> **SELECTED EXCERPT**:
Work on the city of Hartford’s $77 million public safety complex on the north rim of downtown is “on schedule and under budget,’’ Mayor Eddie Perez says.

Clearing of the 5.3-acre site surrounding 253 High St., former headquarters to the city’s board of education, is well under way and remaining bids are being collected from firms eager to supply materials and services for the two-year project.

The good news, Perez said, is that bid prices for construction materials and services have fallen with the economy, providing the city with a better-than-expected bang for its construction dollar.

That may provide some solace to city taxpayers, who in 2000 approved spending $40 million to build what at that time was the plan for a new police station.

Later, after the city charter was changed to allow the city council to approve bonding for such capital-building projects, the panel allocated more funds to cover a much larger Hartford Public Safety complex. The increase also accounted for inflation of materials and labor costs, city officials said.

“We’re real comfortable we will come in under the $70 million we have budgeted,’’ Perez said.

To preserve the complex’s continuity with the architecture of the Clay-Arsenal neighborhood, the brick-and-masonry shell of the former Second North District School will be incorporated into a 51,500-square-foot building and a companion 102,000-square-foot structure. A 49,329-square-foot, two-level parking garage also will be built.

Gilbane Inc., of Providence, R.I., is the construction manager for the project designed by Hartford-based JCJ Architecture (formerly Jeter Jepsen & Cook). The entire complex, scheduled to open in summer 2011, will consolidate about 525 police and fire personnel there, Perez said.

Presently, police headquarters occupies outdated, cramped space next to the city’s public works department on Jennings Road, in the shadow of a now-closed landfill. The city’s fire academy also is on Jennings Road, while fire headquarters occupies the downtown firehouse at the corner of Pearl and Ann Uccello streets.

“This is a home run on a couple of fronts,’’ Perez said.

Moving police closer to the heart of the city will speed emergency response times throughout, plus extend a measure of security that may entice further commercial development of the North End-Albany Avenue corridor, the mayor said.

In addition, having all public safety operations under a single roof renders the complex suitable as a regional homeland security center, qualifying it for state and federal dollars, Perez said.

With help from U.S. Sens. Chris Dodd and Joe Lieberman and U.S. Rep. John Larsen, of East Hartford, the public safety complex was designated a “shovel-ready’’ project under the federal stimulus program, the mayor said. The city has received $4.3 million in grants toward construction and outfitting the facility.

An estimated 800 workers will be involved in the complex’s construction — about half of whom will be minorities, Perez said. Overall, 28 percent of the workers on the building job will be city residents. The city also requires that 20 percent of the project involve minority- and women-owned vendors.

Fairfield space leased

Two tenants have signed for a combined 4,400 square feet at 2150 Post Road in Fairfield.Tourmalet Advisors leased 2,717 square feet and Moneco Financial Advisors is occupying 2,720 square feet.

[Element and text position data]
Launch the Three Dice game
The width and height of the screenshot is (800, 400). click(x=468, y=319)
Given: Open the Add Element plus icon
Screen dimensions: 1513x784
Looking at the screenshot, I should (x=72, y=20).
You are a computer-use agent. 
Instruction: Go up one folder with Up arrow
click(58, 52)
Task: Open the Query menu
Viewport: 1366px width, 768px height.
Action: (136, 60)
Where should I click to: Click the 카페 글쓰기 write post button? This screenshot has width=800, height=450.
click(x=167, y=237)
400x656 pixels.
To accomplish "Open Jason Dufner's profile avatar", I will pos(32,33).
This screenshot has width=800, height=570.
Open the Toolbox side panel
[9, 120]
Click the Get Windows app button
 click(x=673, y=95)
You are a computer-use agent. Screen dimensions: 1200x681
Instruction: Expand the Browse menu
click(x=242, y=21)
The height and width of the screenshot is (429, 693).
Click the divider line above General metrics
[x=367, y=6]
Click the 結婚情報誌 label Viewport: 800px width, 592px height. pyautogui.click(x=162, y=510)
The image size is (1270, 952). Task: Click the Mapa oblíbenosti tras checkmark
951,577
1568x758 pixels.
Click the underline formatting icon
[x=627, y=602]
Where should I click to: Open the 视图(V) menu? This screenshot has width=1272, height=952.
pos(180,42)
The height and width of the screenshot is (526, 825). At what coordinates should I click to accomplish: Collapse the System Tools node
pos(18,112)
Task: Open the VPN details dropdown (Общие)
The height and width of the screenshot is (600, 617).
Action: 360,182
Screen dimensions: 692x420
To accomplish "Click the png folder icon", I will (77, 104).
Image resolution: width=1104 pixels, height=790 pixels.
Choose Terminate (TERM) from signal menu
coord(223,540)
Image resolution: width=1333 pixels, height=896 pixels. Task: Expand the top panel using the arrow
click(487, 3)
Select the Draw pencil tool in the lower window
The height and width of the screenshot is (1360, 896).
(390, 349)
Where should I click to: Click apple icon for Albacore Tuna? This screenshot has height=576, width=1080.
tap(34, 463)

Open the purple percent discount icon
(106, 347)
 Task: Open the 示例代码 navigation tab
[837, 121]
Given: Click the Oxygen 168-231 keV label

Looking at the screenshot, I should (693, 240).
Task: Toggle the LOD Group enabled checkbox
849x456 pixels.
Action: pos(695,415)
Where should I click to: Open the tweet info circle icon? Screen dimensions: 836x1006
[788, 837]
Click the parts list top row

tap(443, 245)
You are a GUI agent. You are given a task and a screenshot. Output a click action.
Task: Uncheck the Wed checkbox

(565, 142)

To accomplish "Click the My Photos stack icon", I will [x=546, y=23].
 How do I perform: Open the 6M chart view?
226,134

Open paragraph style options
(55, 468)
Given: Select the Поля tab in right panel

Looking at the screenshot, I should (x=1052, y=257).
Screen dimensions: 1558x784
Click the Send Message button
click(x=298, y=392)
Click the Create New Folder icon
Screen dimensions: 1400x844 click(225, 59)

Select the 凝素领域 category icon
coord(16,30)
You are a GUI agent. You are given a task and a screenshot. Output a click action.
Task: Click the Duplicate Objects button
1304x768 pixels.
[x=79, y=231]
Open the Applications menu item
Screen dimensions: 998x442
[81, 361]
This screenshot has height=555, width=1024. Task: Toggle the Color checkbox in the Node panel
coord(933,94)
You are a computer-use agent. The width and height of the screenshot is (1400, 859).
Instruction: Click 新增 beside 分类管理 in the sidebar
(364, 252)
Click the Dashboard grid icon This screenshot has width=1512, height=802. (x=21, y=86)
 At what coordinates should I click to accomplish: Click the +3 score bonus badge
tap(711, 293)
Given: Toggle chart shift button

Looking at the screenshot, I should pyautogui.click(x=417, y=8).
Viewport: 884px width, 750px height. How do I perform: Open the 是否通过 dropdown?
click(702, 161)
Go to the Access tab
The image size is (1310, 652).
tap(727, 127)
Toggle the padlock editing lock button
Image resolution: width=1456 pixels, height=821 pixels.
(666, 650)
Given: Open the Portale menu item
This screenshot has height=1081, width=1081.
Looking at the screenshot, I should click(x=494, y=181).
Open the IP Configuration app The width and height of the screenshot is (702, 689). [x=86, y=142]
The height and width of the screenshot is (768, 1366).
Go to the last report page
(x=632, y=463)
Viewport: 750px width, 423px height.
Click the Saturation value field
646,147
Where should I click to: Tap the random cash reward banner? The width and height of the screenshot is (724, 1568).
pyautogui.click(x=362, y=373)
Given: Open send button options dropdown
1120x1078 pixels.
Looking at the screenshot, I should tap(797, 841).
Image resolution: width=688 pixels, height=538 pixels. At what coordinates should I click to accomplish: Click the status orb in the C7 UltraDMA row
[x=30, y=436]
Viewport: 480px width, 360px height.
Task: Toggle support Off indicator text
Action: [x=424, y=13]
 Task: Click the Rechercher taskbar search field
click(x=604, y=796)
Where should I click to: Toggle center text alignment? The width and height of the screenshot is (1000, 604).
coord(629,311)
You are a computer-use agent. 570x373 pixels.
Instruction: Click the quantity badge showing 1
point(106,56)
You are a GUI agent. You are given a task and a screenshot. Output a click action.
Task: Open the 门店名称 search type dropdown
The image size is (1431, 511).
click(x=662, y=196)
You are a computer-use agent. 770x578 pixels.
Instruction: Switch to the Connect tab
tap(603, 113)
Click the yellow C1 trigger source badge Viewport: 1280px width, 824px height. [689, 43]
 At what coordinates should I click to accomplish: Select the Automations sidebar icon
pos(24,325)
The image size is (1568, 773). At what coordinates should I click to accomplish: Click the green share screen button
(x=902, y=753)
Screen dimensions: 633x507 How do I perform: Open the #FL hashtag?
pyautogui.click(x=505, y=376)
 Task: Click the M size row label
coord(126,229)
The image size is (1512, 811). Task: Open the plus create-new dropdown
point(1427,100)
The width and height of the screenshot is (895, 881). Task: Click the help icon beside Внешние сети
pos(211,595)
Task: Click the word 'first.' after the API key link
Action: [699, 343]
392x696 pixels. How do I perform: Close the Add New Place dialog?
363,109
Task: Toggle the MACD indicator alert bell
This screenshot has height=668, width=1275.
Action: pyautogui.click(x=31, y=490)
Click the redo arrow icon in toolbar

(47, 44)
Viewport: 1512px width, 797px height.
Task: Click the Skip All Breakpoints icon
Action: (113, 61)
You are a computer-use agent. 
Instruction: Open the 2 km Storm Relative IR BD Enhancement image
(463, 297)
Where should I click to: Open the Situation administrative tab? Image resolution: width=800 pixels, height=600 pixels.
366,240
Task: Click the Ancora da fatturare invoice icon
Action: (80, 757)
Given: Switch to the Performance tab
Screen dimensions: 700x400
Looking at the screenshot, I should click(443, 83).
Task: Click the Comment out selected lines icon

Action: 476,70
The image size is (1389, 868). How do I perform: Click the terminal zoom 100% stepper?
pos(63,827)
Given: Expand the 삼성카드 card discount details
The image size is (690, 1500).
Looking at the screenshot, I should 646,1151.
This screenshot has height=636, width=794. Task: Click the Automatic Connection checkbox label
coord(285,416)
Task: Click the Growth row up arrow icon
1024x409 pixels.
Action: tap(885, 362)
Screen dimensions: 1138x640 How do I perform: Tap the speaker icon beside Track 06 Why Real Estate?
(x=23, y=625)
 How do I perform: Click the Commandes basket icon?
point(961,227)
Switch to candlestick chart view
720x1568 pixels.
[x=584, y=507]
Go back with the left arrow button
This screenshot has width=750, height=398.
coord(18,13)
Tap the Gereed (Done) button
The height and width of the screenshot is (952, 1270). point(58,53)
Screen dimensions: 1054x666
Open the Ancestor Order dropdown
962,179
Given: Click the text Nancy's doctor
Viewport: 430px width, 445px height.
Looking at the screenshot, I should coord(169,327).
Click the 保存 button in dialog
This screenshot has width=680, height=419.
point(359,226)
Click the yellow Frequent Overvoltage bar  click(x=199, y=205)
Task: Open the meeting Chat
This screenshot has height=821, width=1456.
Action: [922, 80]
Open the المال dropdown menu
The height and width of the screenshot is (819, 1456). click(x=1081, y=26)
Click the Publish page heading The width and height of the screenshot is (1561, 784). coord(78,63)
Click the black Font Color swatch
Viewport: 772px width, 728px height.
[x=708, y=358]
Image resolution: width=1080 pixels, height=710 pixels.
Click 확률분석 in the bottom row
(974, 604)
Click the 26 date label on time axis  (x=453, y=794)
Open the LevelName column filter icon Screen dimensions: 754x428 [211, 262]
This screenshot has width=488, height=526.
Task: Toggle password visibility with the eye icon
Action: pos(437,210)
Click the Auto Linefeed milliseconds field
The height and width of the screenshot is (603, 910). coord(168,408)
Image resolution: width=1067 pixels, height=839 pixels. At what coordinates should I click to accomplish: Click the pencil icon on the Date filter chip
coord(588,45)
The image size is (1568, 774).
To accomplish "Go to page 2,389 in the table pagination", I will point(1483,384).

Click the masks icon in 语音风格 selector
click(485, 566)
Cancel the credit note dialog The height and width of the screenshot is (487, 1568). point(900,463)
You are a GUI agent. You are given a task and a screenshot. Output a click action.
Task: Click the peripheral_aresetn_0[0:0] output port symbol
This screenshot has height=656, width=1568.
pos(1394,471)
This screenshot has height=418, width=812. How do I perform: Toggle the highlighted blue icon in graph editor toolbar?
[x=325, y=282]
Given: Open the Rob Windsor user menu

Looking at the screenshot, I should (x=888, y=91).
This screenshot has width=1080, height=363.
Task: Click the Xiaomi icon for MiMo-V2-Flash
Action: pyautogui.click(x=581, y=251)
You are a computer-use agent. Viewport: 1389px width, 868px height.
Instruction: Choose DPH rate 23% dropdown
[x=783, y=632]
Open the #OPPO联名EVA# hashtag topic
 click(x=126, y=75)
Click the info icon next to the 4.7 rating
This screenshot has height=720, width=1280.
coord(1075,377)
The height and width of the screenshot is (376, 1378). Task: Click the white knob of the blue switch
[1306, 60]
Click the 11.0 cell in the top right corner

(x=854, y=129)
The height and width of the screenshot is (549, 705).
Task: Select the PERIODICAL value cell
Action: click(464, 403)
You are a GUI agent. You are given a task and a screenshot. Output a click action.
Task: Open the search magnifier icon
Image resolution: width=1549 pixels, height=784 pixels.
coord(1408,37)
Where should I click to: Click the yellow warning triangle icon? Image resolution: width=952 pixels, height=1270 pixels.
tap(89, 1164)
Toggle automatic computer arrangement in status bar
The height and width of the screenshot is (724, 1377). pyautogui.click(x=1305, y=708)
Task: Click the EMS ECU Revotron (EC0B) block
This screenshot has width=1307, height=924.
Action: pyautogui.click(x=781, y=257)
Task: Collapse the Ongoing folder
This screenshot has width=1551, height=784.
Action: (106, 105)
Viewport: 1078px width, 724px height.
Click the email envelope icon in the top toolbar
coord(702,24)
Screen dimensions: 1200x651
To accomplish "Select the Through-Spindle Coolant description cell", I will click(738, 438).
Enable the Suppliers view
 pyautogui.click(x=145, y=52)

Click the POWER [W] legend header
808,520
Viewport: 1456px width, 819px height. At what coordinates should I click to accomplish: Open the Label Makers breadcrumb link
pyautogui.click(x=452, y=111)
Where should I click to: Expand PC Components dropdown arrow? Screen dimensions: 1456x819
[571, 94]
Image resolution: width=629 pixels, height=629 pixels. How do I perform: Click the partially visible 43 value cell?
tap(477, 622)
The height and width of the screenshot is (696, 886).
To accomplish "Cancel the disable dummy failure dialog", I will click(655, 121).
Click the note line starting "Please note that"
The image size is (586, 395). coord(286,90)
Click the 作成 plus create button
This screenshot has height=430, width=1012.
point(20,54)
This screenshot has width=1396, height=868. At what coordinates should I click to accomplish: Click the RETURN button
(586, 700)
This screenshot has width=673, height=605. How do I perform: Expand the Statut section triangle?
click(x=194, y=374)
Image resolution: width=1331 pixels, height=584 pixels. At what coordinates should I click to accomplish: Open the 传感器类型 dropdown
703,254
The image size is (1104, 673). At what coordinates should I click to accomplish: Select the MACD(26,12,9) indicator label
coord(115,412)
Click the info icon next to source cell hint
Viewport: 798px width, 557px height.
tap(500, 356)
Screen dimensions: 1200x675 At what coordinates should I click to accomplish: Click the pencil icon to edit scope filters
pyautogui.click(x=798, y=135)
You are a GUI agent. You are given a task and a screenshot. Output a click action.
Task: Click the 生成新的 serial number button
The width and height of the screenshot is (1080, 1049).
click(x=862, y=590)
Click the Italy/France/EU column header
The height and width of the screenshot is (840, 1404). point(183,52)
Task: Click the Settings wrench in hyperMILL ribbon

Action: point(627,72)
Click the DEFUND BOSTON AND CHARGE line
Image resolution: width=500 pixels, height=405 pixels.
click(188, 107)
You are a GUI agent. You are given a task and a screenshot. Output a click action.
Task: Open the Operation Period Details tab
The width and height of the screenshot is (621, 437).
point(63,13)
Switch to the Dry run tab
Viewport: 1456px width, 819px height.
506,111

> **TASK DESCRIPTION**: Copy the passage from the article on Hartford's public safety complex word for word, from "An estimated 800" to "and women-owned vendors.".

> **COMPLETE ANSWER**:
An estimated 800 workers will be involved in the complex’s construction — about half of whom will be minorities, Perez said. Overall, 28 percent of the workers on the building job will be city residents. The city also requires that 20 percent of the project involve minority- and women-owned vendors.